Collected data
**********
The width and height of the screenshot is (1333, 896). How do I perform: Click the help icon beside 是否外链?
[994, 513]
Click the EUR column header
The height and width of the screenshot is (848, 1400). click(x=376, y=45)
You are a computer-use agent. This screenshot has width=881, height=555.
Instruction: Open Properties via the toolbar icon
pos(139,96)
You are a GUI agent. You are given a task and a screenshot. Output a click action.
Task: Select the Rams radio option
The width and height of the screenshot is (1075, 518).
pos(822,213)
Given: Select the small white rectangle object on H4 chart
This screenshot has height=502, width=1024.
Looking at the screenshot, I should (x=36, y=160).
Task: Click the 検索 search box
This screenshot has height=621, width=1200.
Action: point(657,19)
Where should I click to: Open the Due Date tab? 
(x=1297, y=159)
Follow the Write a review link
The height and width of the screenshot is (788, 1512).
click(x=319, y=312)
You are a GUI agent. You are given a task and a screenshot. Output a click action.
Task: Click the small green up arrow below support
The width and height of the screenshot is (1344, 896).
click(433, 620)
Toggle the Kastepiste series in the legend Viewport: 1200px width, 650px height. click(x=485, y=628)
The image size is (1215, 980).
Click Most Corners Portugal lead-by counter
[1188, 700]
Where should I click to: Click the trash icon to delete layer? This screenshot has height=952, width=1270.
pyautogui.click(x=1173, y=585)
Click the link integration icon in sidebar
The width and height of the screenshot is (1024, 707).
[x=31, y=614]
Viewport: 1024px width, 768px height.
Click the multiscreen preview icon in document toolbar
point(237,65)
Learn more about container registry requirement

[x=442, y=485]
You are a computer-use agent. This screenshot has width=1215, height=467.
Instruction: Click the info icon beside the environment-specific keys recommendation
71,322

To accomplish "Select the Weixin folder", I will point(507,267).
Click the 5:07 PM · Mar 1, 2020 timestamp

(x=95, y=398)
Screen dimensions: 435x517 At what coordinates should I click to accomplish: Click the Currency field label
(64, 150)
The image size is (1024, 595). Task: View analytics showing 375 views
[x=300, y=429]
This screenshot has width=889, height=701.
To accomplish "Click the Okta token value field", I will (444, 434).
**********
## What you will do
An exact copy of the data, with every line intact, is the required answer.

## Answer to the problem
The width and height of the screenshot is (1333, 896). How do I perform: Click the help icon beside 是否外链?
[994, 513]
Click the EUR column header
The height and width of the screenshot is (848, 1400). click(x=376, y=45)
You are a computer-use agent. This screenshot has width=881, height=555.
Instruction: Open Properties via the toolbar icon
pos(139,96)
You are a GUI agent. You are given a task and a screenshot. Output a click action.
Task: Select the Rams radio option
The width and height of the screenshot is (1075, 518).
pos(822,213)
Given: Select the small white rectangle object on H4 chart
This screenshot has height=502, width=1024.
Looking at the screenshot, I should (x=36, y=160).
Task: Click the 検索 search box
This screenshot has height=621, width=1200.
Action: point(657,19)
Where should I click to: Open the Due Date tab? 
(x=1297, y=159)
Follow the Write a review link
The height and width of the screenshot is (788, 1512).
click(x=319, y=312)
You are a GUI agent. You are given a task and a screenshot. Output a click action.
Task: Click the small green up arrow below support
The width and height of the screenshot is (1344, 896).
click(433, 620)
Toggle the Kastepiste series in the legend Viewport: 1200px width, 650px height. click(x=485, y=628)
The image size is (1215, 980).
Click Most Corners Portugal lead-by counter
[1188, 700]
Where should I click to: Click the trash icon to delete layer? This screenshot has height=952, width=1270.
pyautogui.click(x=1173, y=585)
Click the link integration icon in sidebar
The width and height of the screenshot is (1024, 707).
[x=31, y=614]
Viewport: 1024px width, 768px height.
Click the multiscreen preview icon in document toolbar
point(237,65)
Learn more about container registry requirement

[x=442, y=485]
You are a computer-use agent. This screenshot has width=1215, height=467.
Instruction: Click the info icon beside the environment-specific keys recommendation
71,322

To accomplish "Select the Weixin folder", I will point(507,267).
Click the 5:07 PM · Mar 1, 2020 timestamp

(x=95, y=398)
Screen dimensions: 435x517 At what coordinates should I click to accomplish: Click the Currency field label
(64, 150)
The image size is (1024, 595). Task: View analytics showing 375 views
[x=300, y=429]
This screenshot has width=889, height=701.
To accomplish "Click the Okta token value field", I will (444, 434).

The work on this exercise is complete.